Selanjutnya, kata Hibnu Nugroho, dari putusan yang dilakukan harus diikuti dengan tata kelola. Begitu ada masalah, pencegahan harus masuk dan tata kelola harus diperbaiki.

Menurut dia, hal itu terjadi karena belum adanya sinergi antara penegak hukum dan Kementerian Keuangan.

Seharusnya, lanjut dia, ketika penegak hukum menemukan masalah, Kementerian Keuangan langsung masuk untuk menelusuri kesalahannya di mana.

"Ini saya kira belum terintegrasi. Begitu ada masalah hukum, penegak hukum yang masuk. Ini `kan suatu yang enggak pas, sebagai penegak hukum tetapi ada tugas-tugas pencegahan," kata penyuluh antikorupsi tingkat utama itu.

Rekomendasi dari KPK dan/atau dari Kejaksaan Agung, kata dia, harusnya masuk ke Kementerian Keuangan untuk dilakukan pembenahan dalam tata kelola keuangan dan sumber daya manusia.

Menyinggung soal debat perdana pasangan calon presiden dan wakil presiden, Hibnu mengatakan bahwa debat pada tanggal 17 Januari 2019 belum menggigit, seperti belum ada rasa yang kebaruan dan belum ada pemikiran-pemikiran yang lebih menjadikan suatu hal yang baru.

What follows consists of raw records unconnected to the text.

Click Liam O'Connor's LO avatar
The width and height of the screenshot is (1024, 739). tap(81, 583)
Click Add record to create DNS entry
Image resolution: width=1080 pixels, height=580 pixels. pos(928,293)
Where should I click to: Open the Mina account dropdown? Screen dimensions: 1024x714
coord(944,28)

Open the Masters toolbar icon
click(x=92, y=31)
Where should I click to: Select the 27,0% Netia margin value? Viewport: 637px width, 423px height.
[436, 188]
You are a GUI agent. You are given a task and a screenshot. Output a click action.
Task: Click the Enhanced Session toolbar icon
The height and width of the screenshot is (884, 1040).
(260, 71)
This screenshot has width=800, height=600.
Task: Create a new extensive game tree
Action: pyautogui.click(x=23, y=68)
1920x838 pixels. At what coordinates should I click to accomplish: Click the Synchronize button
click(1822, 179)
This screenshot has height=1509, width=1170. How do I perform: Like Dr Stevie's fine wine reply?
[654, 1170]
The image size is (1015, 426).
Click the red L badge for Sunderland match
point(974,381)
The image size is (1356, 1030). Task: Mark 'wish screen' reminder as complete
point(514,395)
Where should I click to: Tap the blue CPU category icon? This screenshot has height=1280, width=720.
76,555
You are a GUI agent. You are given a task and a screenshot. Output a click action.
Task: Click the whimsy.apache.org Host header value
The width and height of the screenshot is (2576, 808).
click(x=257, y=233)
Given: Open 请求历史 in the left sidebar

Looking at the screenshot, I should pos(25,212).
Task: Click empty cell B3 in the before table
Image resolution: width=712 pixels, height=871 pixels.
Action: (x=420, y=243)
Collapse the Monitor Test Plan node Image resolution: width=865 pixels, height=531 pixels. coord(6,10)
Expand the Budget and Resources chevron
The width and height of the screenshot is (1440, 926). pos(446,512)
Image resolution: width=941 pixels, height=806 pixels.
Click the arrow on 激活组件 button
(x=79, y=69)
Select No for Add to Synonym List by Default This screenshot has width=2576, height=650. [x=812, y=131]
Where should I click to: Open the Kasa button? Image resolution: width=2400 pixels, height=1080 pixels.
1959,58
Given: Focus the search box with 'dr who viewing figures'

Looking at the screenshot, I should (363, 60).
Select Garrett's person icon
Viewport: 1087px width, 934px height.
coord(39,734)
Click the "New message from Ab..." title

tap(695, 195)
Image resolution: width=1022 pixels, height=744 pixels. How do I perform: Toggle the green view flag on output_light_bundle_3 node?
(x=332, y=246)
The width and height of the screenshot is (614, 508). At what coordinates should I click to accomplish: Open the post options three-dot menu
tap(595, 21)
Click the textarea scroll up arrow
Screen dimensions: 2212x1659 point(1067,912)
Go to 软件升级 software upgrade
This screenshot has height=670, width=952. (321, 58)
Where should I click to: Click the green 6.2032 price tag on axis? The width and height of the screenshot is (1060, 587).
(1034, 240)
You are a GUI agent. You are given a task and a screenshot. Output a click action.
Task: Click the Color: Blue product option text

Oleh karena itu, kata dia, dalam debat perdana yang mengusung tema hukum, hak asasi manusia, korupsi, dan terorisme itu yang diinginkan sebenarnya adalah bagaimana negara mengoptimalkan pencegahan serta penegakan hukum.

Akan tetapi, lanjut dia, hal itu belum tampak disampaikan kedua pasangan calon presiden dan wakil presiden saat mengikuti debat perdana tersebut.

"Masih linear-linear atau datar-datar saja, belum ada suatu yang baru untuk menjadikan `shock therapy` (terapi kejutan) bagi peningkatan kewibawaan negara dalam penangan korupsi. Artinya, masih terus berlanjut terus, tidak ada rasa takut," katanya.

Terkait dengan banyaknya kepala daerah maupun anggota legislatif yang terkena kasus korupsi selama tahun 2018, dia mengatakan bahwa Kementerian Dalam Negeri perlu mengevaluasi kembali pengalaman tersebut tidak terulang kembali pada tahun-tahun berikutnya

Dalam hal ini, kata dia, harus ada peningkatan pelatihan (workshop), pendidikan, maupun kapasitas sehingga permasalahan korupsi yang berjamaah ke depan tidak terjadi lagi.